**Supplied entries**:
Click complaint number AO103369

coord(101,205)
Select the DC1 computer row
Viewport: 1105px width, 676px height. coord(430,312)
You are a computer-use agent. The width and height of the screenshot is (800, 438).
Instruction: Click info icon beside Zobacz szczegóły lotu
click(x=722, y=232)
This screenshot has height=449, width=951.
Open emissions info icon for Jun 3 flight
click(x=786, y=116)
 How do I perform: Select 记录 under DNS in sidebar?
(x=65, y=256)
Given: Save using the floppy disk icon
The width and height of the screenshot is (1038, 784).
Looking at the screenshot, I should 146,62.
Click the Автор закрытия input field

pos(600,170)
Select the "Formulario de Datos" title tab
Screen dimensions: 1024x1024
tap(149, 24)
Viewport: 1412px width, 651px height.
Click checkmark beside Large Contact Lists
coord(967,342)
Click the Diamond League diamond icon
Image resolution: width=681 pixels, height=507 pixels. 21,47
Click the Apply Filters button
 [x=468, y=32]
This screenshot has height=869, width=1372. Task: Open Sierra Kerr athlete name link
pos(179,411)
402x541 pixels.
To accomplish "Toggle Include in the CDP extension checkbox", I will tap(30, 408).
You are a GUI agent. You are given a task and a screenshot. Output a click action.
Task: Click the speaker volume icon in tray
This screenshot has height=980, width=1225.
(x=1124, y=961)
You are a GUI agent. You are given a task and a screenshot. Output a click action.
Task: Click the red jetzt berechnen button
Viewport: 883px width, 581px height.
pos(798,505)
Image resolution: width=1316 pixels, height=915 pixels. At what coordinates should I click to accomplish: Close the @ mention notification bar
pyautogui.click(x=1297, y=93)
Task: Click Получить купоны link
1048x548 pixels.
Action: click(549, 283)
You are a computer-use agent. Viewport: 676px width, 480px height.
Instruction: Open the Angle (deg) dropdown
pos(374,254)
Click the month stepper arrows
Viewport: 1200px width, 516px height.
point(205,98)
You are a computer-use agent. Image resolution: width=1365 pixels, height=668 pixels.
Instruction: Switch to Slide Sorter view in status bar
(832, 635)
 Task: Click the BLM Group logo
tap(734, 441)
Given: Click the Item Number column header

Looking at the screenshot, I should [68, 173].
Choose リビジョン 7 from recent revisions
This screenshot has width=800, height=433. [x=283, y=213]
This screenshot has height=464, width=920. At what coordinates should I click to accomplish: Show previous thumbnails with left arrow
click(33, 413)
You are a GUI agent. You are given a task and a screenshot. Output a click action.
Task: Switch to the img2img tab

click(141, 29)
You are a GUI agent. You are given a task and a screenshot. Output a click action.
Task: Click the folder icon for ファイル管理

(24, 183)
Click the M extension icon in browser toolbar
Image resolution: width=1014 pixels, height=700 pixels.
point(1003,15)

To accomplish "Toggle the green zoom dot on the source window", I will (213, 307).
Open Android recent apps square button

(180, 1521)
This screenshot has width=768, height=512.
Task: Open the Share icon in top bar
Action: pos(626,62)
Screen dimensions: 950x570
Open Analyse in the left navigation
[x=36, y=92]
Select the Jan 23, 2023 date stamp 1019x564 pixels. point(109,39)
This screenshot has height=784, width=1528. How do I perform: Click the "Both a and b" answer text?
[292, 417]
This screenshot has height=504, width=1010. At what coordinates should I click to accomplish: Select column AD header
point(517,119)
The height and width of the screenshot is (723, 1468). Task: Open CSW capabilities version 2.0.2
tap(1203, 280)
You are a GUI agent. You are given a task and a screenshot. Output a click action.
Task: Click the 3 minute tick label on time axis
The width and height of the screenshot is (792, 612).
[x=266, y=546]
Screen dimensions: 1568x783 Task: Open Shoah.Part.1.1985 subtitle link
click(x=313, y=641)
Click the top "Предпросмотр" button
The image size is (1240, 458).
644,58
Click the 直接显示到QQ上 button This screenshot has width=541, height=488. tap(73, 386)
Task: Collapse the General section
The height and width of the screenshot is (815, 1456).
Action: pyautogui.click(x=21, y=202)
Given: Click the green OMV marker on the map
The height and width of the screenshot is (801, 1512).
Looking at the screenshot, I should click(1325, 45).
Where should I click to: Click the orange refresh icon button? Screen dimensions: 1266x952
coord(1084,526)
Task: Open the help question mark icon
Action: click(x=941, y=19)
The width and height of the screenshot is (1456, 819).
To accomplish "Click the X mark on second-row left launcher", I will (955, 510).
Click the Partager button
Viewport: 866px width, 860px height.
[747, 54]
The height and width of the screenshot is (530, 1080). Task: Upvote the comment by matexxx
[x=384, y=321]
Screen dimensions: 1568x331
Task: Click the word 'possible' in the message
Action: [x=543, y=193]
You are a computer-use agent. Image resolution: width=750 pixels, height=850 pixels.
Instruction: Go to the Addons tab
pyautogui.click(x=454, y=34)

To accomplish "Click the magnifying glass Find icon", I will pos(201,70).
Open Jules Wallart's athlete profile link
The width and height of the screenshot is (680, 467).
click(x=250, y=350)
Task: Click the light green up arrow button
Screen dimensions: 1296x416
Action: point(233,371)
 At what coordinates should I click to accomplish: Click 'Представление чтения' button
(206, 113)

**Problem**:
Make a list of all lines in the data that contain "Toggle".

**Task solution**:
To accomplish "Toggle Include in the CDP extension checkbox", I will tap(30, 408).
To accomplish "Toggle the green zoom dot on the source window", I will (213, 307).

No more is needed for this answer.